Political office in Sri Lanka

In Sri Lanka, a Provincial Minister (පළාත් ඇමති,மாகாண அமைச்சர்) is politician, who is a Member of the Board of Ministers of a province.

==Appointment==
Under the article 154F of the Sri Lankan Constitution, the Governor of the province on the advice of the Chief Minister can appoint a Member of Provincial Council as a Member of the Board of Ministers of the province.

==Powers and duties==
The Board of Ministers would aid and advise the Governor of the Province in the exercise of his functions, which will not be inquired into in any Court. The Board of Ministers shall be collectively responsible and answerable to the Provincial Council.

==Privileges of office==
===Salary===
As per the Provincial Councils (Payment of Salaries and Allowances) Act, No. 37 of 1988, a Member of the Board of Ministers of a Province is entitled to monthly salary and allowances equal of the deputy minister.

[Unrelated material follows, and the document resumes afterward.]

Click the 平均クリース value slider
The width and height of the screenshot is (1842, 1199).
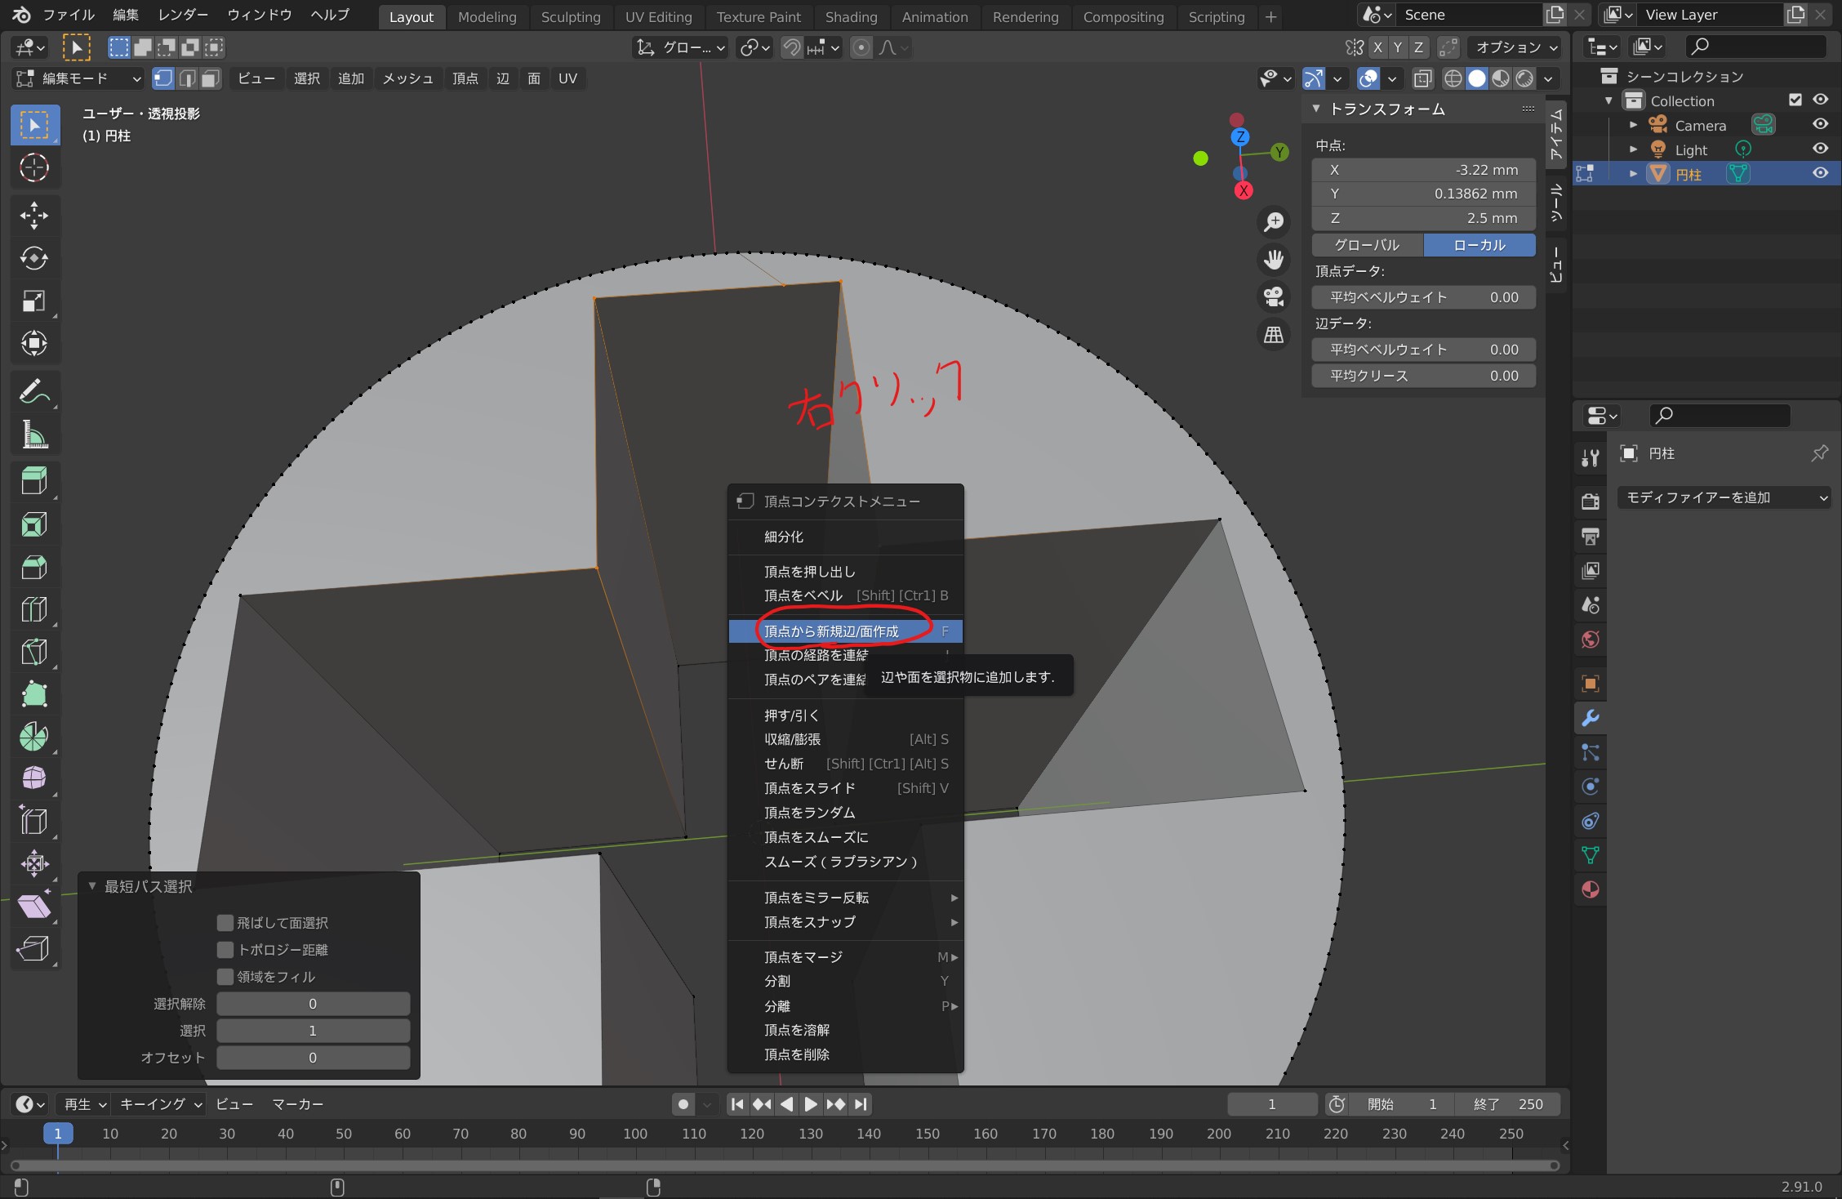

In addition, since all provincial ministers are members of the provincial council they are entitled to allowances and benefits of provincial councilor.

===Travel===
Each provincial minister is entitled to two vehicles, which includes an official vehicle and security vehicle provided and maintained by their provincial council.

===Security===
Traditionally security for provincial ministers have been provided by the local police.

===Order of precedence===
In the Sri Lankan order of precedence, provincial ministers are placed after the Members of Parliament, but before the Secretary to the President.